Editor’s Note: Content warning—story contains mention of sexual harassment and assault.

The Office of Governor Kate Brown released a statement supporting the Oregon State University Board of Trustees’ investigation into President F. King Alexander, and a new Senate bill has been introduced, which will require OSU board members’ emails become publicly available.

On March 17, OSU’s board voted to place Alexander on probation until June 1 while they investigate claims from a Husch Blackwell report that say Alexander had allegedly mishandled Title IX allegations while president at Louisiana State University.

Gov. Brown, who appoints the members of OSU’s board, expressed her support for the board’s investigation in a statement released on March 18.

The governor’s statement said, “The Oregon State University Board had established an independent investigatory and disciplinary process for president Alexander to review the facts and assess the next steps for action… I support the Board’s independent review process.”

The governor’s office also emphasized that it is the “expectation that a university president take action when students come forward with allegations of sexual assault, stalking, or other serious criminal acts.”

While the board still needs to investigate the situation and no final decision has yet been made about how to discipline Alexander, the governor’s office supports disciplinary action if Alexander is found to have ignored sexual assault allegations.

 “If [the investigation] confirms that president Alexander did not uphold his ethical and legal responsibilities to protect the safety of the students at LSU, I expect the board to take decisive action to remove him,” the Governor’s statement said.

 Gov. Brown’s office was unable to comment further on this statement.

On Friday, March 19, Senate Bill 854 was then introduced and sponsored by Senator Lew Frederick and Representatives Susan McLain and Paul Evans that, among other things, will require each member of the governing board to have a publicly-available official email address.

It will also require that all faculty, non-faculty staff and enrolled students be included in the search committee for a public university president. Another requirement states that a comprehensive evaluation of a public university president will be conducted every two years.

Some of these new requirements relate to the recently-expressed lack of trust from faculty, staff and students in both Alexander and the OSU Board of Trustees for hiring him despite such sensitive allegations being tied with his career.

In the board of trustees meeting on March 17, Tali Ilkovitch, an ASOSU senator, said, “It’s a fear to the point how you failed survivors on campus… How dare you have overlooked F. King’s record… if you’re not up to the job, we demand you get the hell out of here.”

At a meeting on March 18, the Faculty Senate then voted to express that they “had no confidence in president Alexander’s ability to lead OSU” and called for his resignation. They also wanted to demand a “truly open and transparent” hiring process for the OSU president. 

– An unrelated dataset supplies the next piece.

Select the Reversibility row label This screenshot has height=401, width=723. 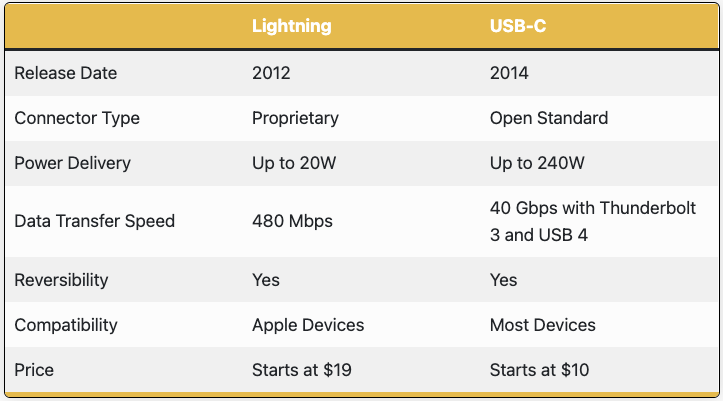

However, Senator Frederick’s Chief of Staff Nathan Soltz said these new requirements in the SB854 have been in consideration for some time but that “recent happenings of various natures from Oregon’s universities just go to highlight the urgent need for these reforms.”

While the community’s distrust in president Alexander and the OSU Board of Trustees may not have directly caused these new requirements to be created by the three legislative members, the situation also might have been avoided had the requirements been in place before Alexander was hired. 

Since the news of Alexander’s alleged involvement in the failure to act on Title IX misconduct, there has been a lot of frustration from faculty, staff and students due to lack of action to support survivors of gendered violence, as well as a lack of accountability and transparency from the board, but this bill may help to bridge that gap and begin to rebuild trust once again.  

 Soltz added that, “the bill, in part, seeks to rebuild and strengthen trust within universities’ campus communities and with the communities they serve.”  

The Oregon State University Board of Trustees will be meeting again on March 23 from 8:30-11:30 a.m. in public session to further discuss and consider action regarding Alexander’s leadership. As part of the agenda, the board may hold an executive session to consider the dismissal or disciplining of the OSU president.